* [EXERCISE INSTRUCTIONS] Reproduce the lines below verbatim, beginning with the line containing "You are a GUI" and continuing through the line containing "Task: Click on".

* [INFORMATION]
▬▬▬▬▬▬

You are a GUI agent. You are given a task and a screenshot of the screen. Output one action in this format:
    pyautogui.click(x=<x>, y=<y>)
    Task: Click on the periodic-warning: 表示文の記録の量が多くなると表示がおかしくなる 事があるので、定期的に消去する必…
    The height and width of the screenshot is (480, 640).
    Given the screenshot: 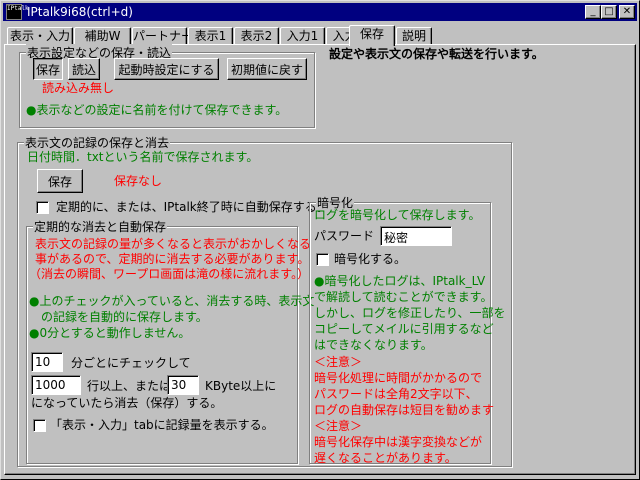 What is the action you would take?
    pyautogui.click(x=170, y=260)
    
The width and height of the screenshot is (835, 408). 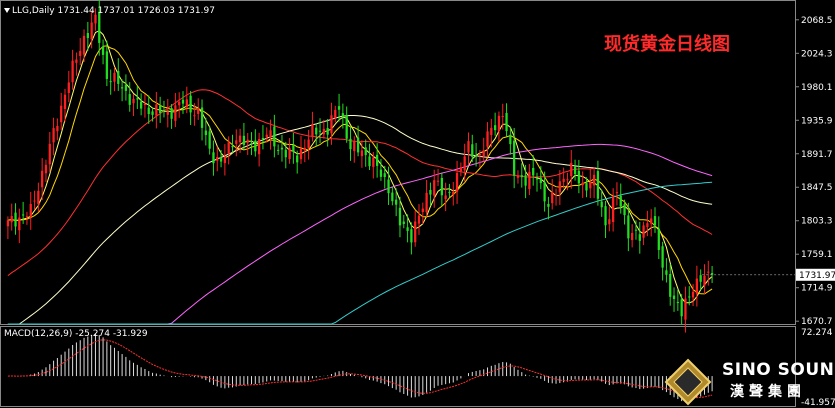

▬▬▬▬▬▬

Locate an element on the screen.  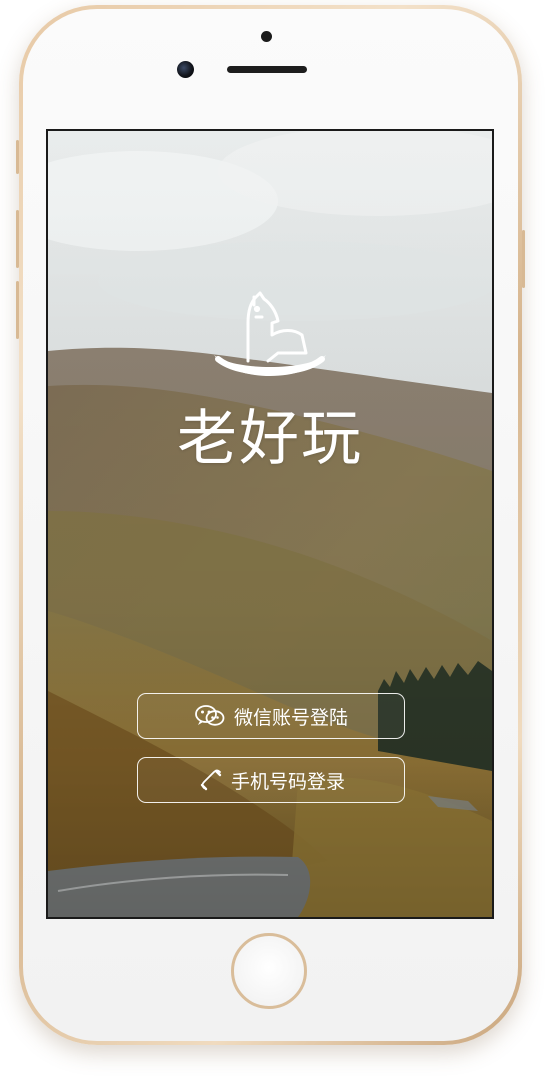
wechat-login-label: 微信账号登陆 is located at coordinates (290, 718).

▬▬▬▬▬▬

* [ANSWER SECTION]
You are a GUI agent. You are given a task and a screenshot of the screen. Output one action in this format:
    pyautogui.click(x=<x>, y=<y>)
    Task: Click on the periodic-warning: 表示文の記録の量が多くなると表示がおかしくなる 事があるので、定期的に消去する必…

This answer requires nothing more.